Annice decided to ignore the implied sarcasm. "What an absolutely brilliant idea." She added just enough Voice so that the healer would know how much she meant it and realized it must have been Elica's idea when the other woman flushed with pleasure. "Really, truly brilliant. But how did you afford all this glass?" Some of the small panes were quite green and a number showed bubbling or other obvious flaws, but, considering what glass of a similar quality had cost her and Stasya for the two windows in their sitting room, the sheer quantity present represented a considerable expenditure by the Healers' Hall. Not even the palace could afford glass windows in every room.
"The Matriarch of the Glassmakers' Guild donated most of it and bullied some of the other members into donating the rest. She's very interested in developing a local source for those teas. Her daughter died in childbirth, you see, and—"
Suddenly remembering Annice's condition, Elica winced. "I'm sorry. I didn't mean…"
"Don't worry about it." Annice shrugged and one hand came around to rest on the slight curve of her belly. "I've heard more horror stories about being pregnant and having babies in the four weeks since the vigil than I had in the entire twenty-four years before that. Every bard in the Hall seems to know someone who had a terrible time and they're
sure
I should hear their recall about it."
Elica smiled at her tone but continued to look worried. "Are these stories bothering you?"
"Not really." Sometimes they crawled into her dreams and filled the darkness when she lay awake at night. During the last two nights, since Stasya had left on a Walk and she no longer had the rhythm of the other woman's breathing in the bed beside her, they'd bothered her more. But, as far as Annice was concerned, what went on in her head wasn't the healer's business.
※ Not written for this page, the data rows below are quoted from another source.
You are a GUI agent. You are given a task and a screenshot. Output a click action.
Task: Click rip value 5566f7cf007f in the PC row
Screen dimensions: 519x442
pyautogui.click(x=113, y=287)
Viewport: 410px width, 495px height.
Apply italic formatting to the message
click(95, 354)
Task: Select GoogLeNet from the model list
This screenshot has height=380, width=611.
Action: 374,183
Physically, she was fine. "Stories are my trade, remember. I can spot exaggeration when I hear it."
She waved a hand about as though to clear the subject from the air. "So, how's it working?"
"What? Growing the teas? Not very well, I'm afraid." The healer shot a disappointed glance down at the contents of her apron. "I just don't know what we're doing wrong."
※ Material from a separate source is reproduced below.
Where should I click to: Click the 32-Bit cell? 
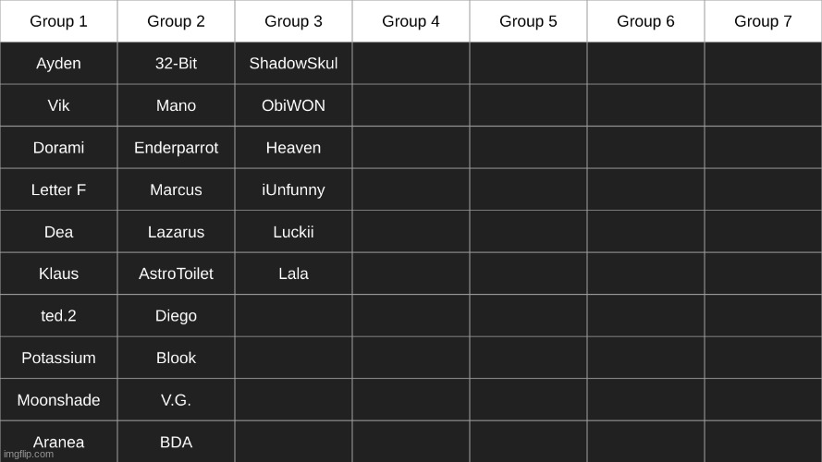coord(176,64)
Annice took another look around the room and frowned. Now that she took the time to study them, leaves were curling, or missing, and many plants appeared as much yellow as green. "Have you asked someone to Sing earth?"
"Inside?"
"Why not? We do it in the Centers."
"They're specially constructed," Elica pointed out, shaking her head. "This isn't."
"The altar's just a big hole in the floor," Annice corrected, snatching up a metal poker from beside the hearth and dropping to her knees. "What's under here?" The healer looked down and shrugged. "Dirt."
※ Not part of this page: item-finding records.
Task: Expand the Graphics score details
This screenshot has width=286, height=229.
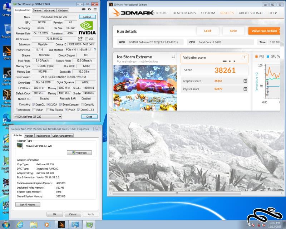Action: (245, 81)
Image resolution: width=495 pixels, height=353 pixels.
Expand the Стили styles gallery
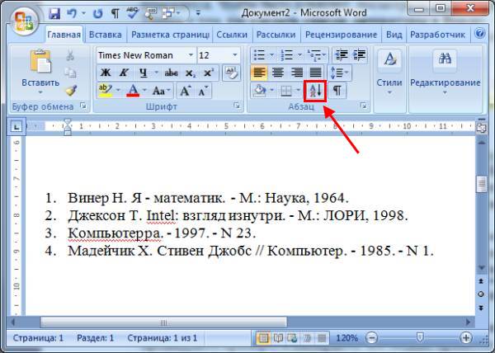[x=389, y=70]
"Great." She dug the point of the poker into a crack and leaned back on it. "Let's get one of these boards up." A moment later, the smell of damp earth rose up through a hole about a handbreadth square. "Sorry about that." Annice sheepishly pushed the splintered piece of wood under a shelf and rushed on with an explanation before the scowling healer could speak. "Most of the earth kigh are asleep right now, waiting for First Quarter, but with all the heat in here and nothing under the floor…" Taking a deep breath, she Sang.
Nothing happened. Wishing she had her flute, Annice Sang louder.
All at once, the floor rippled; shelves, plants, walls, rose and fell behind the crest. Elica cried out as the wave surged by beneath her and grabbed wildly for support. Shattering glass laid a descant on the Song.
Annice toppled back as the squat brown shape of a kigh bulged through the opening she'd made, ripping the rest of the broken plank aside as it came. Ignoring both bard and healer, it glanced around, exploded into a dozen smaller versions of itself, and disappeared into the mass of upended plant pots.
Training got Annice through the gratitude, but only just.